§ **Passage to read**:
#####

Łukasz Żal, born 24th June, 1981, is one of the most talented young cinematographers in Poland. His work on Paweł Pawlikowski's Ida, the most spectacular cinematographic debut in many years, was nominated for an Academy Award for Cinematography.
Cinematographer. Nominated for an Academy Award for Cinematography for Ida by Paweł Pawlikowski. Born 24th June, 1981.
Among his achievements are films such as Joanna by Aneta Kopacz, Paparazzi by Piotr Bernaś, Ida by Pawel Pawlikowski, as well as a European Film Award, a BAFTA Award nomination, two Golden Frogs at the Camerimage Festival and an Oscar nomination.
Although his cinematographic debut was just a few months ago, Łukasz Żal is now one of the most famous names of Polish cinema in the world. Variety magazine named him one of the most promising cinematographers whose next films should be given particular attention, and in February 2014, members of the prestigious American Society of Cinematographers gave him the Spotlight award for cinematography for Ida.
Master of the World - the Melancholy of Etgar Keret
He graduated from the Cinematography Department of the National Film School in Lódź in 2008 and the AFA School of Photography in Wrocław. For one of his first student films, Master of the World (which can be viewed online on Lódź Film School's website) Łukasz Żal received an Offskar, an Independent Polish Cinema award.
The cinematographer’s film, which he also directed, is an adaptation of a short story by Etgar Keret from the volume Missing Kissinger (transl. A. Maciejowska, Warsaw, 2008). It tells the story of a young boy whose father is celebrating his fiftieth birthday, and this opens a new chapter in his son’s life. The story of one day in the life of the character was an attempt by Żal to test his cinematographic skills (a dynamic camera led the character through a deserted town), a film adaptation which revealed all the irony and melancholy of Keret’s story.

#####

§ **Directive 1**: Transcribe the entries from the line containing "This screenshot has width=500, height=929." down through the final entry, leaving the pictures out.
The text above and the entries that follow were taken from separate sources.

§ **Extracted entries**:

#####

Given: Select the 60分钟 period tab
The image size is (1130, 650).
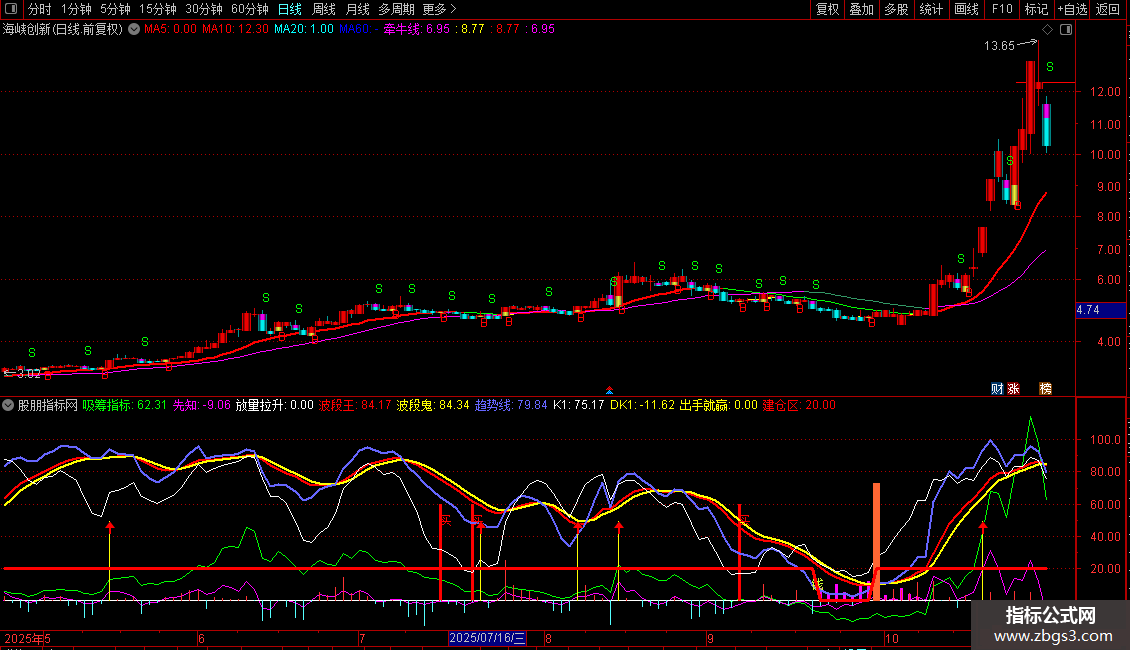Looking at the screenshot, I should click(x=249, y=9).
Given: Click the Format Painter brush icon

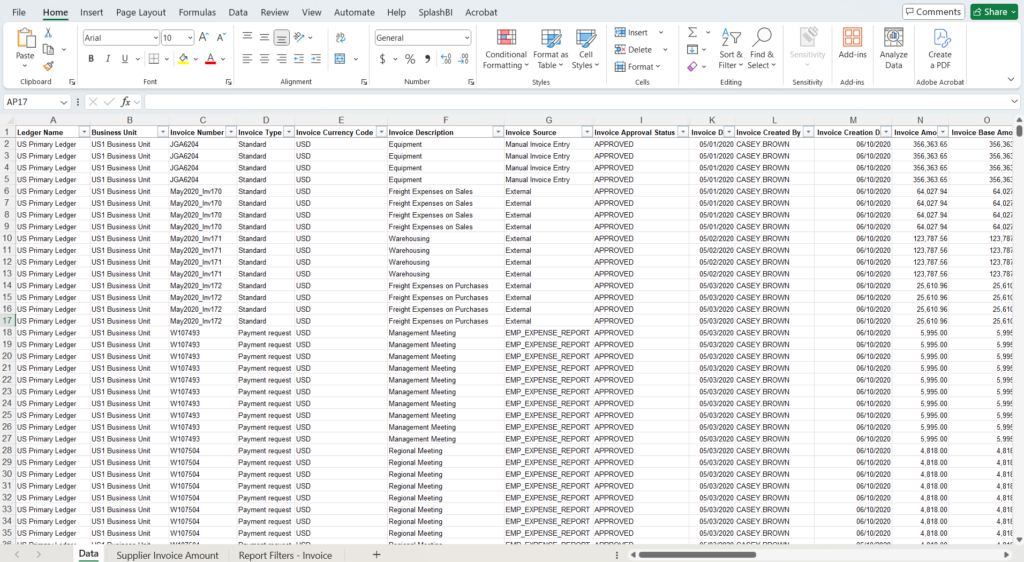Looking at the screenshot, I should [x=48, y=65].
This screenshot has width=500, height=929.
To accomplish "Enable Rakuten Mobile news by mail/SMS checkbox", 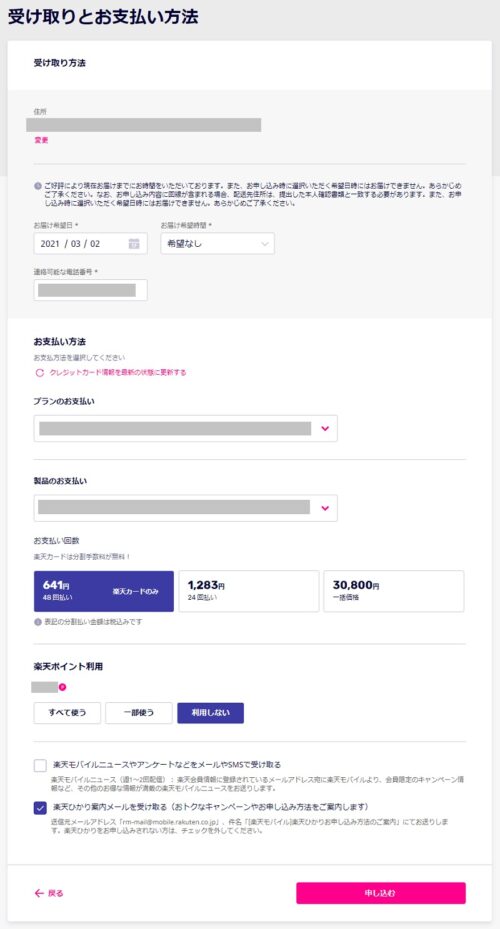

#####

§ **Directive 2**: Name every city mentioned in the text about the cinematographer.

§ **Result 1**:
This screenshot has width=500, height=929.
To accomplish "Enable Rakuten Mobile news by mail/SMS checkbox", 

§ **Result 2**: Lódź, Wrocław, Warsaw